Eskişehir'in 2013 Türk Dünyası Kültür Başkenti ilan edildiği günlerde dile getirmiştik. "Halkın dâhil edilmediği organizasyonların başarı şansı olmaz. Önce Eskişehir halkı bu işi benimsemeli."
En büyük organizasyon açılış töreniydi.
Geçen hafta da yazdığımız gibi, Başbakan
Recep Tayyip Erdoğan'ın katılımı ilgiyi artırdı, biri TRT olmak üzere bir kaç küçük kanal töreni naklen yayınladı.

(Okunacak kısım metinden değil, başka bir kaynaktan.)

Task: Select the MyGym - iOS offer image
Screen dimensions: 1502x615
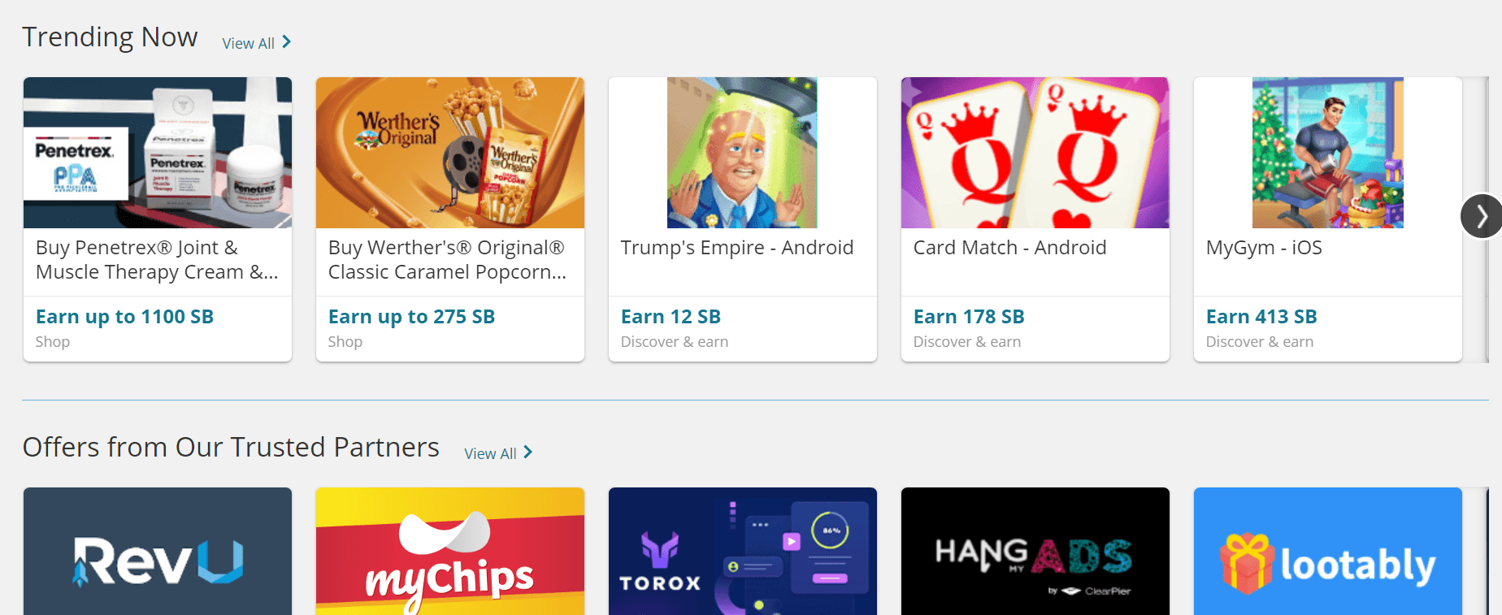Action: (1327, 152)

Bunlardan biri Bursa Olay TV'ydi ve komşuluk desteği için teşekkürü hak etti.
Organizasyonu kim üstlendi bilmiyordum ama televizyon yayını konusunda amatör olduğu ortadaydı.
Bazı renklerin uydu yayınında "
patlayacağından" haberleri yoktu. "
Halil İbrahim" sofralarını saymazsak, halkın kendisini içinde hissedeceği bir diğer organizasyon, "Müzik ve Futbol Şöleni" olabilirdi. "
Olabilirdi" diyoruz çünkü tam anlamıyla
"hayal kırıklığı" ile sonuçlandı.
***
En büyük talihsizlik ilk gün Eskişehirspor'un Uluslararası Türkmen Türk Üniversitesi takımına penaltılarla diz çökmesi oldu.
Zaten 2500-3000 olan seyirci sayısı ikinci gün 300'e kadar düştü.
Burcu Güneş bile sahne almak istemedi.
Açık açık ifade edeyim, ben de olsam
Burcu Güneş için stadyumun yolunu tutmazdım.
Ücretsiz bile olsa tüm heyecanını ilk günden kaybetmiş futbol turnuvası için tatil günümü harcamazdım.
Zaten Eskişehirliler de böyle düşünmüş olmalı ki parmakla sayılacak kadar düşük katılım oldu.
Burcu Güneş çok iyi bir ses, mükemmel bir sanatçı olabilir.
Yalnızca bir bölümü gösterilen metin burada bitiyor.